Now popcorn is being sold, an adjacent bazaar has come back to life, and the main road into Marja was packed with vehicles bringing residents back to their homes and farms on Saturday, the fifth consecutive day with no battles.
The insurgents have either been killed, are in hiding or have fled to other areas of Helmand province, which have seen an increase in the number of U.S. and North Atlantic Treaty Organization military personnel killed in recent days.
Eight Marines, two Afghan soldiers and an Afghan police officer were killed in the battle of Marja. No official tally of Taliban dead has been kept; the number is thought to be in the hundreds.
But if the fighting has ended, the battle to win the support of Marja residents has only begun. Time is crucial.
"We have only a small window," said Col. Burke Whitman, the Marines' liaison to the Afghan police and army.
In the years before the Taliban reign in Marja, the city's government and particularly its police force had a reputation for corruption and brutality. U.S. officials say that made it easier for the residents to accept rule by the Taliban, which had its own cruel streak.
As an initial step in the reconstruction plan, a cadre of police officers from outside Marja has been put in place while a permanent police force is in training.
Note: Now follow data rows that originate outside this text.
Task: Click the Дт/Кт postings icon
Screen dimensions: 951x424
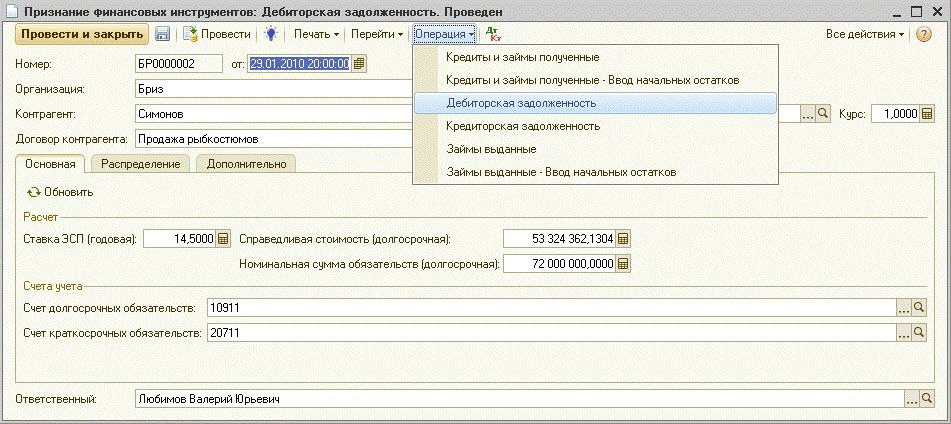Action: (x=493, y=34)
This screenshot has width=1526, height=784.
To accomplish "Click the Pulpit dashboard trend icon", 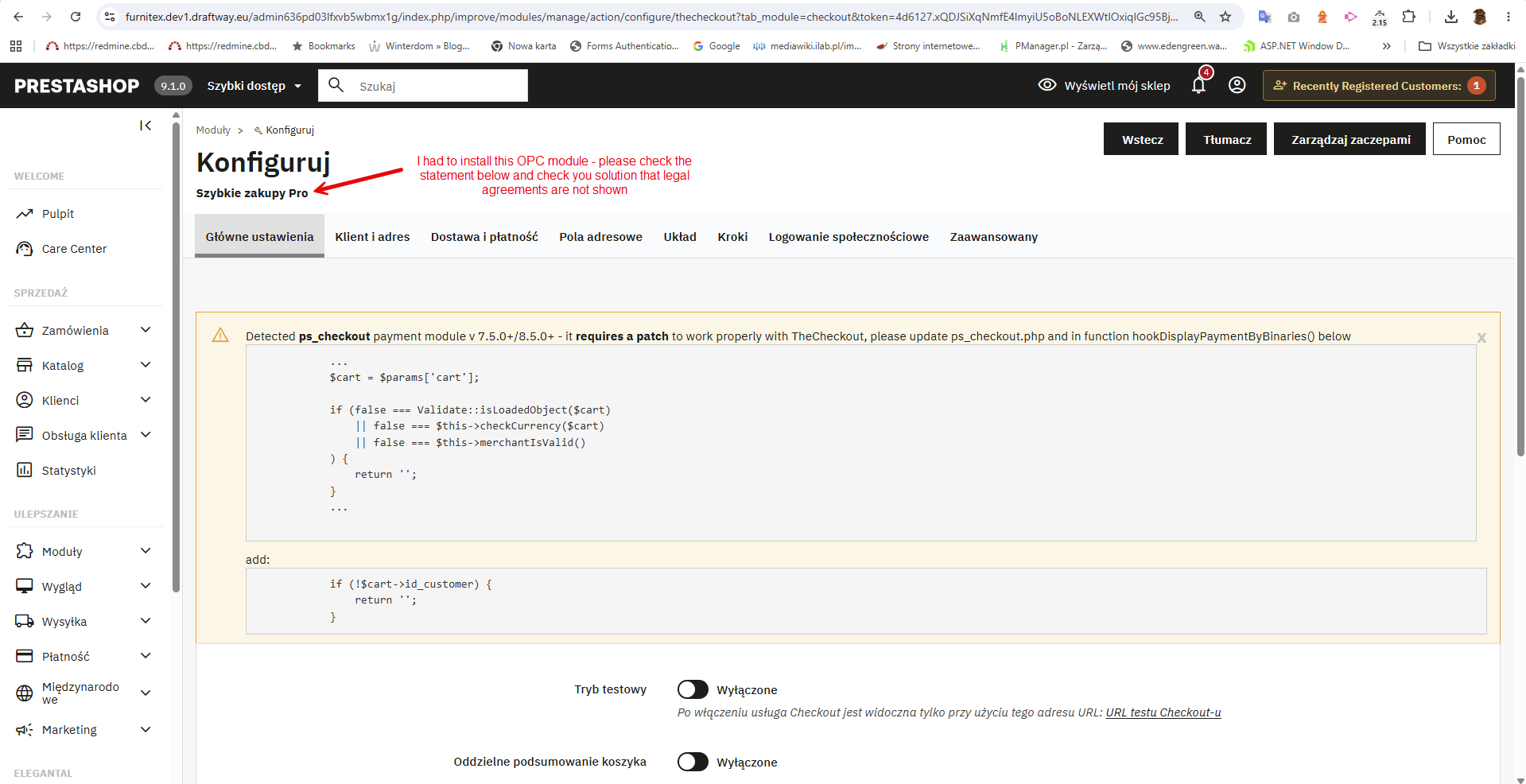I will (25, 214).
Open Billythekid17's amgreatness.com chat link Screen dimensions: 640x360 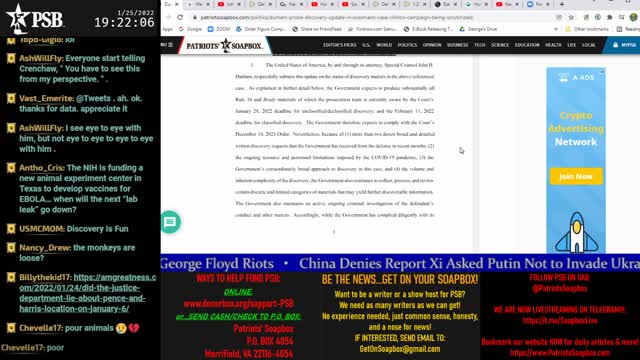pyautogui.click(x=87, y=293)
That formula has worked well in other Helmand communities. No former Marja police officers are being allowed to return to the force.
"What we can't do is bring back in the same government or police," Nicholson said. "The people of Marja need a fresh start."
A district governor, Haji Abdul Zahir, has been called back from self-imposed exile. On Saturday, he met Nicholson and a group that included Marine Gen. James Mattis and American novelist Steven Pressfield (author of "The Afghan Campaign," a fictional account of the battles of Alexander the Great).
"The Taliban did nothing for Marja; we will bring back dignity and prosperity," said Zahir, repeating a line he used Thursday when the Afghan flag was unfurled above a temporary government center.
Although Marja is called a city, it could be more accurately described as a network of impoverished villages connected by rutted, trash-strewn roads. Homes are made of mud, many with mud walls encircling the property.
Each village has its own bazaar, with stalls and straw roofs. Fifty-five businesses had reopened by late in the week, selling fruit and vegetables, motorbike parts, clothing, pharmaceuticals and more.
The recent rains have left the fields green and lush. Farming, including crops of poppies that are used to make heroin, is the dominant industry here, helped by irrigation canals built by the U.S. government in the 1950s.
A plan has already been cobbled together to offer wheat seeds and fertilizer to farmers in an attempt to persuade them to stop growing poppies.
Beyond its symbolic value as a place where a U.S. and Afghan force wrested control from the Taliban, Marja and its surrounding fields are thought to be key to the insurgency's finances, providing profits from the heroin trade to hire recruits and buy weaponry and the makings of roadside bombs.
Three Marja residents, including a former police official, have been identified as potential leaders in a campaign to undercut reconstruction efforts, possibly because of their links to the heroin trade. Marja police will be watching their moves.
A group of U.S., British and Danish reconstruction specialists has devised a multimillion-dollar plan for Marja that includes reopening schools and health clinics, installing solar lighting in the bazaars, repairing culverts and streets, and offering cleanup jobs for the many unemployed, who are sometimes recruited by the Taliban. The three governments are contributing money.
Later on, the plan calls for building police stations and small hydroelectric pumps and offering microloans to farmers and merchants.
So-called stabilization specialists from the U.S. and Britain have already set up a tent at the government building, where many of the Marines who were in the thick of the fighting are stationed. The specialists' first goal is to talk to village elders about their needs and to convince them that the provincial government is on their side.
As Nicholson and Mattis, who is commander of the U.S. Joint Forces Command, met with Afghan leaders, soldiers, police and Marja residents, the emphasis Saturday was on remembering those killed in the battle.
"I'm sorry for the Marines you lost," Zahir said. "We will pray for them."